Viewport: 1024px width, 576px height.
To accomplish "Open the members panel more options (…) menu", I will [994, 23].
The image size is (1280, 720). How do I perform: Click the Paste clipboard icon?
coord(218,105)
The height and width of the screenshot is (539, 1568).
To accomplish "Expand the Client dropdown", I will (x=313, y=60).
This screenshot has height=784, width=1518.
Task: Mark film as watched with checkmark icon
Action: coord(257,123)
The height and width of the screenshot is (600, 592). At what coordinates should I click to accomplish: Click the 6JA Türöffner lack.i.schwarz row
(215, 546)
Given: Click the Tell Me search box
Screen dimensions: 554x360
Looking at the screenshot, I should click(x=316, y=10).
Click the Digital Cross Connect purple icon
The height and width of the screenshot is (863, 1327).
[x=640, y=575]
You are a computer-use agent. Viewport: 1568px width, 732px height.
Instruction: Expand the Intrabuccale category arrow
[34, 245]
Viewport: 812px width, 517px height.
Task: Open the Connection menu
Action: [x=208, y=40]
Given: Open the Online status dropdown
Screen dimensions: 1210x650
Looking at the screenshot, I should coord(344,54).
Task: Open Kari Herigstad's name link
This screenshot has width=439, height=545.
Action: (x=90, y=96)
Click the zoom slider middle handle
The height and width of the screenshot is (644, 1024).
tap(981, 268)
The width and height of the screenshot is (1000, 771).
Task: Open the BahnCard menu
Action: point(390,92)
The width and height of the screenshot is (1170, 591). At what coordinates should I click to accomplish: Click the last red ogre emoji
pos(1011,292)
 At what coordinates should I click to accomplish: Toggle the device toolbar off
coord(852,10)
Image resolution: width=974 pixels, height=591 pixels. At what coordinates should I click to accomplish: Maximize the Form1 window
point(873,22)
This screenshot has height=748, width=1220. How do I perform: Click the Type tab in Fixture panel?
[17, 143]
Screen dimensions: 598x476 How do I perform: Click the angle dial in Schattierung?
________
Search the entries for the word "Given". Copy each line where it appears.

Given: Click the Tell Me search box
Given: Open the Online status dropdown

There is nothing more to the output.